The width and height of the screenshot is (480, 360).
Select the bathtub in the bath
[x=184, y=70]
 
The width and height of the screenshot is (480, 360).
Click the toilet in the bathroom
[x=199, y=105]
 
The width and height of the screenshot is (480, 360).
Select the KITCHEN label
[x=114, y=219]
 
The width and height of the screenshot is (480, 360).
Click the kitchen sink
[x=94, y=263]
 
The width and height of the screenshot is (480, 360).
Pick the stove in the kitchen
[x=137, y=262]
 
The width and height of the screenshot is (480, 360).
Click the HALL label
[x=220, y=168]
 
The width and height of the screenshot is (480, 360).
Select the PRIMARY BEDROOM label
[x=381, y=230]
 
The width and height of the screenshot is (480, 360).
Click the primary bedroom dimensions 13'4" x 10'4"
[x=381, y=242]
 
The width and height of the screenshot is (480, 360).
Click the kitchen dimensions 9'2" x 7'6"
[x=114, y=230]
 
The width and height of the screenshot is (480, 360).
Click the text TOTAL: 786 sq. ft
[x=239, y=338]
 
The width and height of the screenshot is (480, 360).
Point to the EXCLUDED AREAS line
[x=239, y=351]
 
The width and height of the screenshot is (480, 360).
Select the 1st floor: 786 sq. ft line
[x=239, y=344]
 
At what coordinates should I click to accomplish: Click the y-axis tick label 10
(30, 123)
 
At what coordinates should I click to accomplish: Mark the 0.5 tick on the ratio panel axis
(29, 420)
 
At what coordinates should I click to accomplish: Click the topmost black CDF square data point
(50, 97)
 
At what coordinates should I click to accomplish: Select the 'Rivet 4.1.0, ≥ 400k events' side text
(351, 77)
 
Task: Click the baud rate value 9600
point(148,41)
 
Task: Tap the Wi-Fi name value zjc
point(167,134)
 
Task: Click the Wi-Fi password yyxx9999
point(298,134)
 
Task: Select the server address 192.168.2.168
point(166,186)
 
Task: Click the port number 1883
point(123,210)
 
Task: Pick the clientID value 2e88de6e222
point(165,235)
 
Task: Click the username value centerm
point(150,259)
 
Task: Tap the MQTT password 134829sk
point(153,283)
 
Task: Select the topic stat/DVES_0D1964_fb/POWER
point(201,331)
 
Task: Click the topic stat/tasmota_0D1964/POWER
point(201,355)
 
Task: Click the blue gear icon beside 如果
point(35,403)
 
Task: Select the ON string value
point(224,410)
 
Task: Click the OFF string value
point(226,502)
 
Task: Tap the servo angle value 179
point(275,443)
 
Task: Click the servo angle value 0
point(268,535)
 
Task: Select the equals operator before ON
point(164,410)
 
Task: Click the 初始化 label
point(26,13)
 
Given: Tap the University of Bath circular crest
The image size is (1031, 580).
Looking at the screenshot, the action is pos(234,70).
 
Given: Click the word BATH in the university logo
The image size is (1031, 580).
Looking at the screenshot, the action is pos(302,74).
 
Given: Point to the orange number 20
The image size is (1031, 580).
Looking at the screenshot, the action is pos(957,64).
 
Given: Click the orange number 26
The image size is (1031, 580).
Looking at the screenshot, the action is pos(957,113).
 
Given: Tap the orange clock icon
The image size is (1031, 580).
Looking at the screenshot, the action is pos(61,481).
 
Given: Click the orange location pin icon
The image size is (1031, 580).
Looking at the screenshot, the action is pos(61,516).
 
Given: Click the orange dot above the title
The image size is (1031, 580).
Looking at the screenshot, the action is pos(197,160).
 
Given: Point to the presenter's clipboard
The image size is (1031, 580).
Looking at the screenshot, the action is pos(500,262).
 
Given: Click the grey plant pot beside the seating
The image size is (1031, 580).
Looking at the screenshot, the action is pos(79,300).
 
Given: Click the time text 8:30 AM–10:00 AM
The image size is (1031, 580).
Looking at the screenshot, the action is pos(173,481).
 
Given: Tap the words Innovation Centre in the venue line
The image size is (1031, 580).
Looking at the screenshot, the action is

Task objective:
Begin at the line that contains "Task: Click the port number 1883" and stop after the line that contains "point(26,13)". Render those lines as a JSON list of strings, one string per line, with blank lines left out.

Finished task:
[
  "Task: Click the port number 1883",
  "point(123,210)",
  "Task: Pick the clientID value 2e88de6e222",
  "point(165,235)",
  "Task: Click the username value centerm",
  "point(150,259)",
  "Task: Tap the MQTT password 134829sk",
  "point(153,283)",
  "Task: Select the topic stat/DVES_0D1964_fb/POWER",
  "point(201,331)",
  "Task: Click the topic stat/tasmota_0D1964/POWER",
  "point(201,355)",
  "Task: Click the blue gear icon beside 如果",
  "point(35,403)",
  "Task: Select the ON string value",
  "point(224,410)",
  "Task: Click the OFF string value",
  "point(226,502)",
  "Task: Tap the servo angle value 179",
  "point(275,443)",
  "Task: Click the servo angle value 0",
  "point(268,535)",
  "Task: Select the equals operator before ON",
  "point(164,410)",
  "Task: Click the 初始化 label",
  "point(26,13)"
]